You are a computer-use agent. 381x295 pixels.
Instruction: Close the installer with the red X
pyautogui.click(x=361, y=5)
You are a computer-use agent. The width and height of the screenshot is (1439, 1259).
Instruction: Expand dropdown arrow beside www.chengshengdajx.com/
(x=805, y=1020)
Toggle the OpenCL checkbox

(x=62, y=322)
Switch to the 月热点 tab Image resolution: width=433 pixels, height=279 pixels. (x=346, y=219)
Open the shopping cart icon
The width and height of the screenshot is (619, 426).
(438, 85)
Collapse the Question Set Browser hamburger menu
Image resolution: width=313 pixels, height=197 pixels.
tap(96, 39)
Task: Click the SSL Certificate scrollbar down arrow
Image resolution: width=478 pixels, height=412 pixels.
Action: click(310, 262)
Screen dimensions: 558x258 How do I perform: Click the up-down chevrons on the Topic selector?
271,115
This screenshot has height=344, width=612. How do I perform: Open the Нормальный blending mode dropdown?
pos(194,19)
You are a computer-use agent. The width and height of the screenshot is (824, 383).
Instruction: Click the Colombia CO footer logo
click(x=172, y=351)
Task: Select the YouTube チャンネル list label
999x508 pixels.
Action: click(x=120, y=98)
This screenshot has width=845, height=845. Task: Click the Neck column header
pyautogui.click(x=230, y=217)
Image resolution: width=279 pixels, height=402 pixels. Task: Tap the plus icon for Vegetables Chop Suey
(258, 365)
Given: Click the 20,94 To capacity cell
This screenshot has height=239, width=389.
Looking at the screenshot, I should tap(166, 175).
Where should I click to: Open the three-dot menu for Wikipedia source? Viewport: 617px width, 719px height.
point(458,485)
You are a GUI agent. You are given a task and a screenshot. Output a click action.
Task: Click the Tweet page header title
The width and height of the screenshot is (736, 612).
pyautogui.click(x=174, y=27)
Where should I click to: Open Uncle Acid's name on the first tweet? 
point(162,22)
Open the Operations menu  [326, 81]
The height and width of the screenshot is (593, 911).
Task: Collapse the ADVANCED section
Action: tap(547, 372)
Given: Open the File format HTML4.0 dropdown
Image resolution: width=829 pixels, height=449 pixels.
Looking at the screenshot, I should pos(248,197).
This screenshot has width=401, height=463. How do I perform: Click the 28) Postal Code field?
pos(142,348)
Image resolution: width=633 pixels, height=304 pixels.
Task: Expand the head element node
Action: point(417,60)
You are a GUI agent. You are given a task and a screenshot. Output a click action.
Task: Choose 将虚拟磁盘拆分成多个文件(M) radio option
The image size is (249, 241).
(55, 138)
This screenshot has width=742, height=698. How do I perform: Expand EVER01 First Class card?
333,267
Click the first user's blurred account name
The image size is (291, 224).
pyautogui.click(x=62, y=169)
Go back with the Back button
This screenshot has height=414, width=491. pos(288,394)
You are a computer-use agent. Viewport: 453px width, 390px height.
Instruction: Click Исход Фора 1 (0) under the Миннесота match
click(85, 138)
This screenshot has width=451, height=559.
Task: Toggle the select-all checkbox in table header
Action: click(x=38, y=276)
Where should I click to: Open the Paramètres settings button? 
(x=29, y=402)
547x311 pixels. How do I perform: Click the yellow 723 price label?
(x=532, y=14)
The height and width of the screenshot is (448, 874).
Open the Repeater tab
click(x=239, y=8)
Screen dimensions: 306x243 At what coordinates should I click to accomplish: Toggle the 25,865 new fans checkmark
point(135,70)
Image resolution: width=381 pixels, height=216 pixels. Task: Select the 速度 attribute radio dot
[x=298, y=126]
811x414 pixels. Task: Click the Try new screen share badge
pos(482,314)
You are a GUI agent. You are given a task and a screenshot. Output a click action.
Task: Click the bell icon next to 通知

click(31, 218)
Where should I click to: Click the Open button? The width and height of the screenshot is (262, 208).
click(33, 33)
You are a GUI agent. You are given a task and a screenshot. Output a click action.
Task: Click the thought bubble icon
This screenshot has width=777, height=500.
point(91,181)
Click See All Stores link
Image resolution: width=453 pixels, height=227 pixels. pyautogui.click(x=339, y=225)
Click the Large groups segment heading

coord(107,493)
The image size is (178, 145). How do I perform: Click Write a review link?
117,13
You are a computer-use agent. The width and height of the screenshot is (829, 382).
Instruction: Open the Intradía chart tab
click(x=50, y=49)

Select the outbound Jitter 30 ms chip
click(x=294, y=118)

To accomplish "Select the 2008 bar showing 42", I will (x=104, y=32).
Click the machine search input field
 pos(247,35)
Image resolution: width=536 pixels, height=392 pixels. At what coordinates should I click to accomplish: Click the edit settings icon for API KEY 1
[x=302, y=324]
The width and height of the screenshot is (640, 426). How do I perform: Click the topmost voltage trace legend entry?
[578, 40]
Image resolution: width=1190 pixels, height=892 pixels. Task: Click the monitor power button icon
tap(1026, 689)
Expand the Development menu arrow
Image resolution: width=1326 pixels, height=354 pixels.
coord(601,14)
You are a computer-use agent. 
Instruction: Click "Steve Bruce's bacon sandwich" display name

TASK REQUIREMENTS
From the listing above, repeat exactly the lines starting at the line that includes "547x311 pixels. How" and ending at the line that includes "is (829, 382).", with nothing outside that span.

ANSWER TO THIS PROBLEM
547x311 pixels. How do I perform: Click the yellow 723 price label?
(x=532, y=14)
The height and width of the screenshot is (448, 874).
Open the Repeater tab
click(x=239, y=8)
Screen dimensions: 306x243 At what coordinates should I click to accomplish: Toggle the 25,865 new fans checkmark
point(135,70)
Image resolution: width=381 pixels, height=216 pixels. Task: Select the 速度 attribute radio dot
[x=298, y=126]
811x414 pixels. Task: Click the Try new screen share badge
pos(482,314)
You are a GUI agent. You are given a task and a screenshot. Output a click action.
Task: Click the bell icon next to 通知

click(31, 218)
Where should I click to: Click the Open button? The width and height of the screenshot is (262, 208).
click(33, 33)
You are a GUI agent. You are given a task and a screenshot. Output a click action.
Task: Click the thought bubble icon
This screenshot has width=777, height=500.
point(91,181)
Click See All Stores link
Image resolution: width=453 pixels, height=227 pixels. pyautogui.click(x=339, y=225)
Click the Large groups segment heading

coord(107,493)
The image size is (178, 145). How do I perform: Click Write a review link?
117,13
You are a computer-use agent. The width and height of the screenshot is (829, 382).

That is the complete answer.